Your instructions: Repeat, line for line, the entries printed below.

Stored dataset items

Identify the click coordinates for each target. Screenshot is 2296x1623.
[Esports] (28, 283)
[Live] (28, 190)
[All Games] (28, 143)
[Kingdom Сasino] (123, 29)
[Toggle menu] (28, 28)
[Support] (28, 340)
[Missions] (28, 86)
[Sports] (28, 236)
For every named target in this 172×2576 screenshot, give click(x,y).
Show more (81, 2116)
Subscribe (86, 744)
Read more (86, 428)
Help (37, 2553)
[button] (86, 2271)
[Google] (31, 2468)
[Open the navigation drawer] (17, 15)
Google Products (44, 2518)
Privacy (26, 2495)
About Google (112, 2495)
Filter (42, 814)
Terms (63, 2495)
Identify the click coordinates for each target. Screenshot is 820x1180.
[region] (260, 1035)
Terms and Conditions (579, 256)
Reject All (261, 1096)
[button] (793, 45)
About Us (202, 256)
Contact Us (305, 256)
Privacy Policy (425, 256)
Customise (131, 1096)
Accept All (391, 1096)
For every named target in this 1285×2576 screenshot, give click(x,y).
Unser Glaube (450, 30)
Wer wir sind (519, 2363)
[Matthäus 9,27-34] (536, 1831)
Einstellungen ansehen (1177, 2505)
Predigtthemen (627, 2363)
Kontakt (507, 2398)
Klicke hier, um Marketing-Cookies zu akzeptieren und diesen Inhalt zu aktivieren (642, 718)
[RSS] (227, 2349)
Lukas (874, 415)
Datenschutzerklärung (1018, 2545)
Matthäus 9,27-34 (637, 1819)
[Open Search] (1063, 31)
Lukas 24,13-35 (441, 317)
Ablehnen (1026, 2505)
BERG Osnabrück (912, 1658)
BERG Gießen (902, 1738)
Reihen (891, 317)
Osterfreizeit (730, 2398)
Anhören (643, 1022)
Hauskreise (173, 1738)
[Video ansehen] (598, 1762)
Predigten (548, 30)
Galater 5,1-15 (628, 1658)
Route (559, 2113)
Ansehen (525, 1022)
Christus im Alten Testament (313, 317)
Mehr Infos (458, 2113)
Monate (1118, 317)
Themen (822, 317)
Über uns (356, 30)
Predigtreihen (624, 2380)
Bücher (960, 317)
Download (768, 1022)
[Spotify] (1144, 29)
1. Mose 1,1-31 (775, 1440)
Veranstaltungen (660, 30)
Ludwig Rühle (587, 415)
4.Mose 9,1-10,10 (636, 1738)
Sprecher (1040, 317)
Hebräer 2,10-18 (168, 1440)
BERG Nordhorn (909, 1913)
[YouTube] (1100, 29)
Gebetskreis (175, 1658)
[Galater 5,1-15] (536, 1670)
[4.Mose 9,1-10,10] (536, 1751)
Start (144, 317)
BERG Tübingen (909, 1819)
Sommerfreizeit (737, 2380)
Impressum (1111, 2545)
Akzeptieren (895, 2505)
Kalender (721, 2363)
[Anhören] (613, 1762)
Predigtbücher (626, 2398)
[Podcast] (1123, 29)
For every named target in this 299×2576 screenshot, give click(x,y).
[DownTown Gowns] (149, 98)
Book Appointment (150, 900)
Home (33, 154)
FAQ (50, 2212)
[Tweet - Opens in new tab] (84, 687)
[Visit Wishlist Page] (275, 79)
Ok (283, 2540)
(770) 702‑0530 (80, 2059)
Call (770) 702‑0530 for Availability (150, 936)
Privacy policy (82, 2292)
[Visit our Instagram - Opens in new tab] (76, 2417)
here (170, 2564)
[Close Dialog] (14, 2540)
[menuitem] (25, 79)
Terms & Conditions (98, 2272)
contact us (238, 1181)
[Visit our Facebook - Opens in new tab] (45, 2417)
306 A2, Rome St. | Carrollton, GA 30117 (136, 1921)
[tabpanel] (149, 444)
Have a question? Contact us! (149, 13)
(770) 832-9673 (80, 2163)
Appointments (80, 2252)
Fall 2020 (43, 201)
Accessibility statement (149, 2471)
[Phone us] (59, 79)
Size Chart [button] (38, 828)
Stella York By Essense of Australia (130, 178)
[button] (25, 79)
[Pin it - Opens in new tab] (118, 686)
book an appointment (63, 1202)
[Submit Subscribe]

Your response:
Identify the click coordinates for each target. Screenshot is 2296x1623.
[Esports] (28, 283)
[Live] (28, 190)
[All Games] (28, 143)
[Kingdom Сasino] (123, 29)
[Toggle menu] (28, 28)
[Support] (28, 340)
[Missions] (28, 86)
[Sports] (28, 236)
For every named target in this 172×2576 screenshot, give click(x,y).
Show more (81, 2116)
Subscribe (86, 744)
Read more (86, 428)
Help (37, 2553)
[button] (86, 2271)
[Google] (31, 2468)
[Open the navigation drawer] (17, 15)
Google Products (44, 2518)
Privacy (26, 2495)
About Google (112, 2495)
Filter (42, 814)
Terms (63, 2495)
Identify the click coordinates for each target. Screenshot is 820x1180.
[region] (260, 1035)
Terms and Conditions (579, 256)
Reject All (261, 1096)
[button] (793, 45)
About Us (202, 256)
Contact Us (305, 256)
Privacy Policy (425, 256)
Customise (131, 1096)
Accept All (391, 1096)
For every named target in this 1285×2576 screenshot, give click(x,y).
Unser Glaube (450, 30)
Wer wir sind (519, 2363)
[Matthäus 9,27-34] (536, 1831)
Einstellungen ansehen (1177, 2505)
Predigtthemen (627, 2363)
Kontakt (507, 2398)
Klicke hier, um Marketing-Cookies zu akzeptieren und diesen Inhalt zu aktivieren (642, 718)
[RSS] (227, 2349)
Lukas (874, 415)
Datenschutzerklärung (1018, 2545)
Matthäus 9,27-34 (637, 1819)
[Open Search] (1063, 31)
Lukas 24,13-35 (441, 317)
Ablehnen (1026, 2505)
BERG Osnabrück (912, 1658)
BERG Gießen (902, 1738)
Reihen (891, 317)
Osterfreizeit (730, 2398)
Anhören (643, 1022)
Hauskreise (173, 1738)
[Video ansehen] (598, 1762)
Predigten (548, 30)
Galater 5,1-15 (628, 1658)
Route (559, 2113)
Ansehen (525, 1022)
Christus im Alten Testament (313, 317)
Mehr Infos (458, 2113)
Monate (1118, 317)
Themen (822, 317)
Über uns (356, 30)
Predigtreihen (624, 2380)
Bücher (960, 317)
Download (768, 1022)
[Spotify] (1144, 29)
1. Mose 1,1-31 (775, 1440)
Veranstaltungen (660, 30)
Ludwig Rühle (587, 415)
4.Mose 9,1-10,10 (636, 1738)
Sprecher (1040, 317)
Hebräer 2,10-18 (168, 1440)
BERG Nordhorn (909, 1913)
[YouTube] (1100, 29)
Gebetskreis (175, 1658)
[Galater 5,1-15] (536, 1670)
[4.Mose 9,1-10,10] (536, 1751)
Start (144, 317)
BERG Tübingen (909, 1819)
Sommerfreizeit (737, 2380)
Impressum (1111, 2545)
Akzeptieren (895, 2505)
Kalender (721, 2363)
[Anhören] (613, 1762)
Predigtbücher (626, 2398)
[Podcast] (1123, 29)
For every named target in this 299×2576 screenshot, give click(x,y).
[DownTown Gowns] (149, 98)
Book Appointment (150, 900)
Home (33, 154)
FAQ (50, 2212)
[Tweet - Opens in new tab] (84, 687)
[Visit Wishlist Page] (275, 79)
Ok (283, 2540)
(770) 702‑0530 (80, 2059)
Call (770) 702‑0530 for Availability (150, 936)
Privacy policy (82, 2292)
[Visit our Instagram - Opens in new tab] (76, 2417)
here (170, 2564)
[Close Dialog] (14, 2540)
[menuitem] (25, 79)
Terms & Conditions (98, 2272)
contact us (238, 1181)
[Visit our Facebook - Opens in new tab] (45, 2417)
306 A2, Rome St. | Carrollton, GA 30117 (136, 1921)
[tabpanel] (149, 444)
Have a question? Contact us! (149, 13)
(770) 832-9673 (80, 2163)
Appointments (80, 2252)
Fall 2020 (43, 201)
Accessibility statement (149, 2471)
[Phone us] (59, 79)
Size Chart [button] (38, 828)
Stella York By Essense of Australia (130, 178)
[button] (25, 79)
[Pin it - Opens in new tab] (118, 686)
book an appointment (63, 1202)
[Submit Subscribe]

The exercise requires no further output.